### Stated problem:
Retype the data below line for line, changing nothing.
---- Dataset records
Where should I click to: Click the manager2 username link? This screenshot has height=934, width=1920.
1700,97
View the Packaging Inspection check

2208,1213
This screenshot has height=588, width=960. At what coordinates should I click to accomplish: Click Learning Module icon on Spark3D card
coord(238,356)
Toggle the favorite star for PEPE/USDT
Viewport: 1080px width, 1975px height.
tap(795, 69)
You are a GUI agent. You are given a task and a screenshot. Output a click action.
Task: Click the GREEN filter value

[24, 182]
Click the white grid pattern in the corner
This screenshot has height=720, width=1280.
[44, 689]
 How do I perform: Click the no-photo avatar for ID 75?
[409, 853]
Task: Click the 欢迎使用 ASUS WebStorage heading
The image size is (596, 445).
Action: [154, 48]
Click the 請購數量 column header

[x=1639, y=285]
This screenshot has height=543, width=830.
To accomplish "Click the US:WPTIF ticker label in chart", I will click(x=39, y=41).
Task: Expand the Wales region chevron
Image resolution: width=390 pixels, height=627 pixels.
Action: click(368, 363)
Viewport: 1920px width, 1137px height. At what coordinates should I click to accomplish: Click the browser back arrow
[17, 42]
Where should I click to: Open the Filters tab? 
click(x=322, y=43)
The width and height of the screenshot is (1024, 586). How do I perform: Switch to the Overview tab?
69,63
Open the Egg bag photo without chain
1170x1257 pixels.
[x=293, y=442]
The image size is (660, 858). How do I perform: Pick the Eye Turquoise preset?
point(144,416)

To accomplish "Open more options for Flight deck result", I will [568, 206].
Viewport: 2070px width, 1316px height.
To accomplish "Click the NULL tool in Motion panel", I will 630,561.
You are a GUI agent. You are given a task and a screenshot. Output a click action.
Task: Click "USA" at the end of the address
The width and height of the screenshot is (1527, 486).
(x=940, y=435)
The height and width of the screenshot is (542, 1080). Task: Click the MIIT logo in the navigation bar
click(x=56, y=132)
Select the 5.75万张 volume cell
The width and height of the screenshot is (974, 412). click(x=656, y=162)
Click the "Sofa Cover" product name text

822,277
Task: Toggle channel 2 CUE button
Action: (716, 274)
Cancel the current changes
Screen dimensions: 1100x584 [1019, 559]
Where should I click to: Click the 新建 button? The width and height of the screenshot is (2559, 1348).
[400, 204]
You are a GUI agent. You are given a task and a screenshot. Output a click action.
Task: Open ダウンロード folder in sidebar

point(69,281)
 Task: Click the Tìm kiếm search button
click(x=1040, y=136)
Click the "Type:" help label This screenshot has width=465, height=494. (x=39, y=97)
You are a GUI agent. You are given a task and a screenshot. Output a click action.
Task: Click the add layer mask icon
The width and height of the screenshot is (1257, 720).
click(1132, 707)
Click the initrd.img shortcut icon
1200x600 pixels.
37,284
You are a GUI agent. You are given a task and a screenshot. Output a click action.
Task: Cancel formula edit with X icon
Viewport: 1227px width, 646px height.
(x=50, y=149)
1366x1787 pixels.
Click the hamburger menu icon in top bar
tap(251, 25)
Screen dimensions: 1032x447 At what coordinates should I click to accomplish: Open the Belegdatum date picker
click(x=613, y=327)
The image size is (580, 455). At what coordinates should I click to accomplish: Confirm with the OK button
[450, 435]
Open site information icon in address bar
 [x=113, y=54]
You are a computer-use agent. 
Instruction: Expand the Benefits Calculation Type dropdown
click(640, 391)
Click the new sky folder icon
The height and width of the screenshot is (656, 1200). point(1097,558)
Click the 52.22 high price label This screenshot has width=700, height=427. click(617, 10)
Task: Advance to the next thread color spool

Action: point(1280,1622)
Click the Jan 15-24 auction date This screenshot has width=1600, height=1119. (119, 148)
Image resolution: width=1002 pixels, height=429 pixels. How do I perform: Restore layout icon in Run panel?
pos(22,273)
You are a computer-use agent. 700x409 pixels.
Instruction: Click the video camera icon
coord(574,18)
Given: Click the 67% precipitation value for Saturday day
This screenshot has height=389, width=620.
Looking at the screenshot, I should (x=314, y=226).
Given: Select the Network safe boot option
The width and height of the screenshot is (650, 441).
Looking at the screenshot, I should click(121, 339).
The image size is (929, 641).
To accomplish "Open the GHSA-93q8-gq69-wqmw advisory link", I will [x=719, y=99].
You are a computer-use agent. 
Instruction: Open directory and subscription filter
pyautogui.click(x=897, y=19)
--------
### Response to the exercise:
Where should I click to: Click the manager2 username link? This screenshot has height=934, width=1920.
1700,97
View the Packaging Inspection check

2208,1213
This screenshot has height=588, width=960. At what coordinates should I click to accomplish: Click Learning Module icon on Spark3D card
coord(238,356)
Toggle the favorite star for PEPE/USDT
Viewport: 1080px width, 1975px height.
tap(795, 69)
You are a GUI agent. You are given a task and a screenshot. Output a click action.
Task: Click the GREEN filter value

[24, 182]
Click the white grid pattern in the corner
This screenshot has height=720, width=1280.
[44, 689]
 How do I perform: Click the no-photo avatar for ID 75?
[409, 853]
Task: Click the 欢迎使用 ASUS WebStorage heading
The image size is (596, 445).
Action: [154, 48]
Click the 請購數量 column header

[x=1639, y=285]
This screenshot has height=543, width=830.
To accomplish "Click the US:WPTIF ticker label in chart", I will click(x=39, y=41).
Task: Expand the Wales region chevron
Image resolution: width=390 pixels, height=627 pixels.
Action: click(368, 363)
Viewport: 1920px width, 1137px height. At what coordinates should I click to accomplish: Click the browser back arrow
[17, 42]
Where should I click to: Open the Filters tab? 
click(x=322, y=43)
The width and height of the screenshot is (1024, 586). How do I perform: Switch to the Overview tab?
69,63
Open the Egg bag photo without chain
1170x1257 pixels.
[x=293, y=442]
The image size is (660, 858). How do I perform: Pick the Eye Turquoise preset?
point(144,416)

To accomplish "Open more options for Flight deck result", I will [568, 206].
Viewport: 2070px width, 1316px height.
To accomplish "Click the NULL tool in Motion panel", I will 630,561.
You are a GUI agent. You are given a task and a screenshot. Output a click action.
Task: Click "USA" at the end of the address
The width and height of the screenshot is (1527, 486).
(x=940, y=435)
The height and width of the screenshot is (542, 1080). Task: Click the MIIT logo in the navigation bar
click(x=56, y=132)
Select the 5.75万张 volume cell
The width and height of the screenshot is (974, 412). click(x=656, y=162)
Click the "Sofa Cover" product name text

822,277
Task: Toggle channel 2 CUE button
Action: (716, 274)
Cancel the current changes
Screen dimensions: 1100x584 [1019, 559]
Where should I click to: Click the 新建 button? The width and height of the screenshot is (2559, 1348).
[400, 204]
You are a GUI agent. You are given a task and a screenshot. Output a click action.
Task: Open ダウンロード folder in sidebar

point(69,281)
 Task: Click the Tìm kiếm search button
click(x=1040, y=136)
Click the "Type:" help label This screenshot has width=465, height=494. (x=39, y=97)
You are a GUI agent. You are given a task and a screenshot. Output a click action.
Task: Click the add layer mask icon
The width and height of the screenshot is (1257, 720).
click(1132, 707)
Click the initrd.img shortcut icon
1200x600 pixels.
37,284
You are a GUI agent. You are given a task and a screenshot. Output a click action.
Task: Cancel formula edit with X icon
Viewport: 1227px width, 646px height.
(x=50, y=149)
1366x1787 pixels.
Click the hamburger menu icon in top bar
tap(251, 25)
Screen dimensions: 1032x447 At what coordinates should I click to accomplish: Open the Belegdatum date picker
click(x=613, y=327)
The image size is (580, 455). At what coordinates should I click to accomplish: Confirm with the OK button
[450, 435]
Open site information icon in address bar
 [x=113, y=54]
You are a computer-use agent. 
Instruction: Expand the Benefits Calculation Type dropdown
click(640, 391)
Click the new sky folder icon
The height and width of the screenshot is (656, 1200). point(1097,558)
Click the 52.22 high price label This screenshot has width=700, height=427. click(617, 10)
Task: Advance to the next thread color spool

Action: point(1280,1622)
Click the Jan 15-24 auction date This screenshot has width=1600, height=1119. (119, 148)
Image resolution: width=1002 pixels, height=429 pixels. How do I perform: Restore layout icon in Run panel?
pos(22,273)
You are a computer-use agent. 700x409 pixels.
Instruction: Click the video camera icon
coord(574,18)
Given: Click the 67% precipitation value for Saturday day
This screenshot has height=389, width=620.
Looking at the screenshot, I should (x=314, y=226).
Given: Select the Network safe boot option
The width and height of the screenshot is (650, 441).
Looking at the screenshot, I should click(121, 339).
The image size is (929, 641).
To accomplish "Open the GHSA-93q8-gq69-wqmw advisory link", I will [x=719, y=99].
You are a computer-use agent. 
Instruction: Open directory and subscription filter
pyautogui.click(x=897, y=19)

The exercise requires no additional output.